**WHAT YOU ARE ASKED TO DO:**
Return the lines below exactly, from the first line to the line that contains "You are a GUI". Leave out pictures.

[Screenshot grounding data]
______________________________

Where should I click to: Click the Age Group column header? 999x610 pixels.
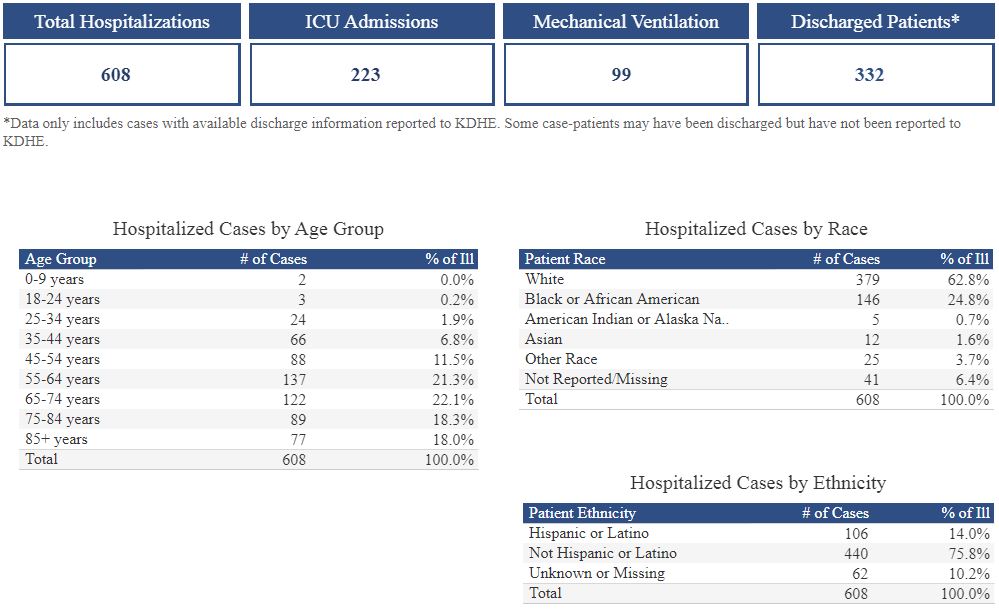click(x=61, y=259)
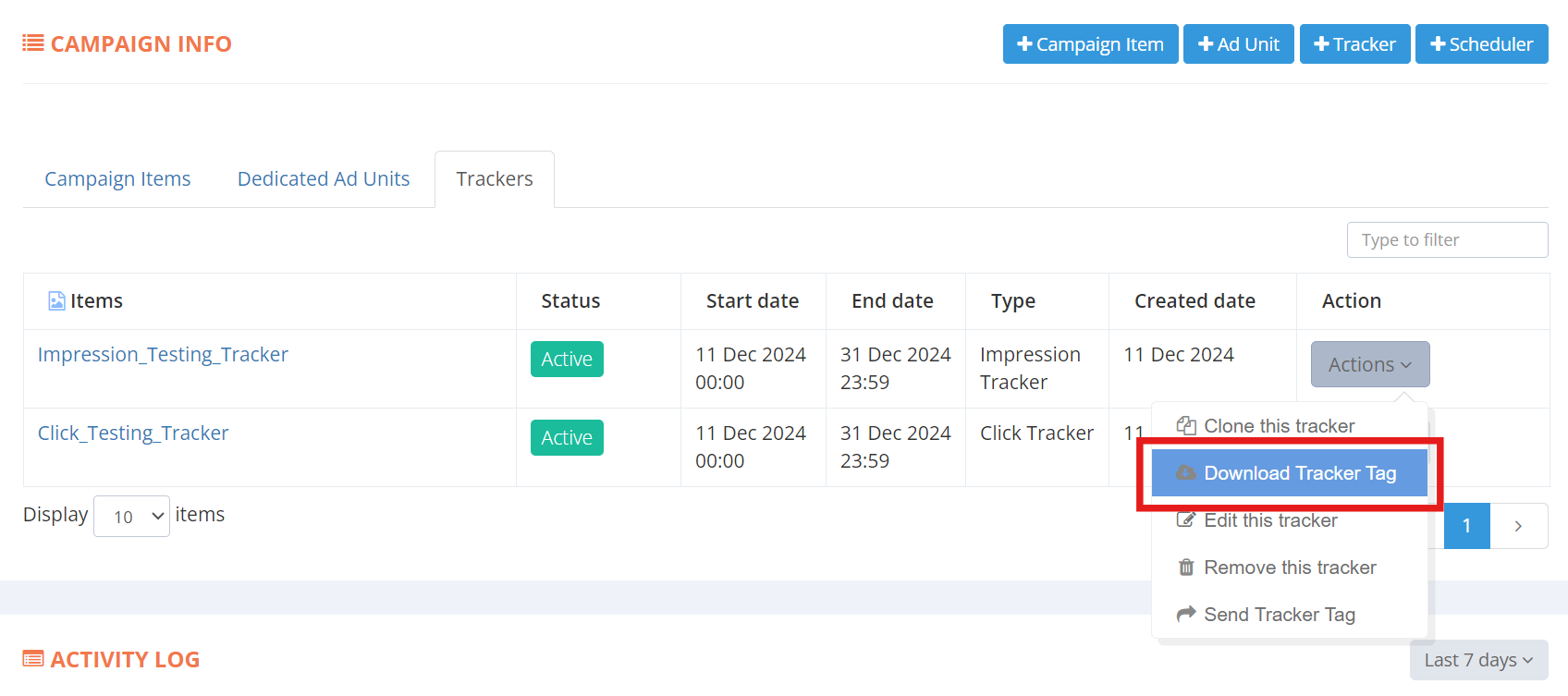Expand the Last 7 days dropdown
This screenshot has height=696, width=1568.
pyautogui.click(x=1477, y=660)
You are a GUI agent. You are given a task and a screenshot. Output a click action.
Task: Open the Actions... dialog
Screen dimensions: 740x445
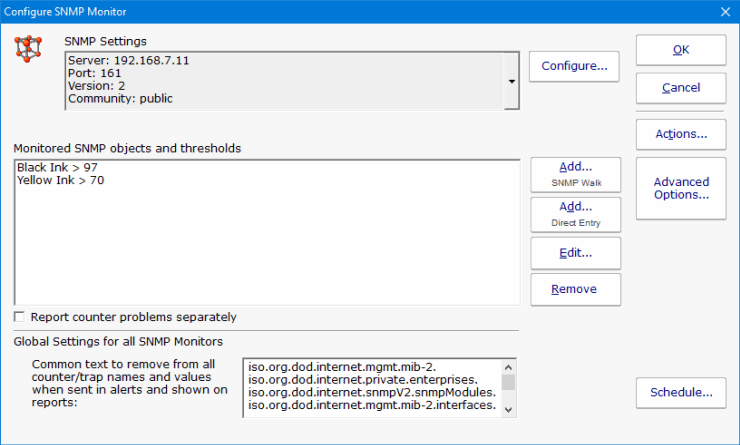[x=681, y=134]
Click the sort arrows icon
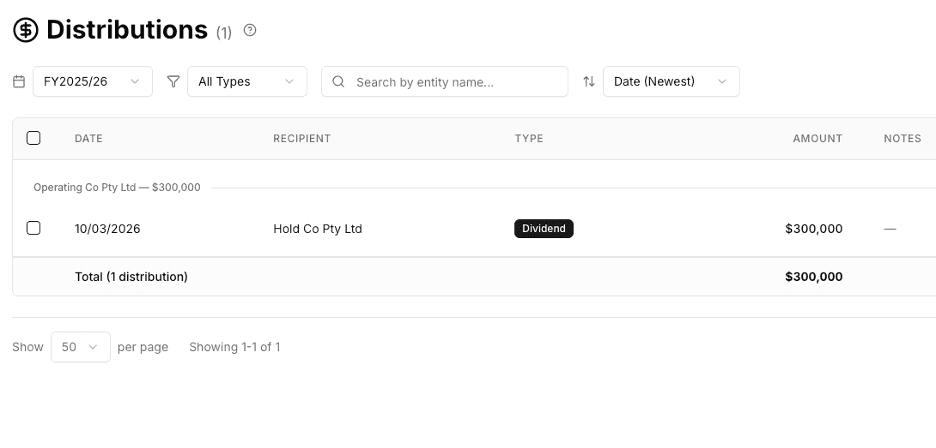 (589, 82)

______________________________

**COMPLETED EXERCISE:**
Where should I click to: Click the Age Group column header? 999x610 pixels.
click(x=61, y=259)
Expand the Last 7 days dropdown
This screenshot has height=696, width=1568.
pyautogui.click(x=1477, y=660)
You are a GUI agent. You are given a task and a screenshot. Output a click action.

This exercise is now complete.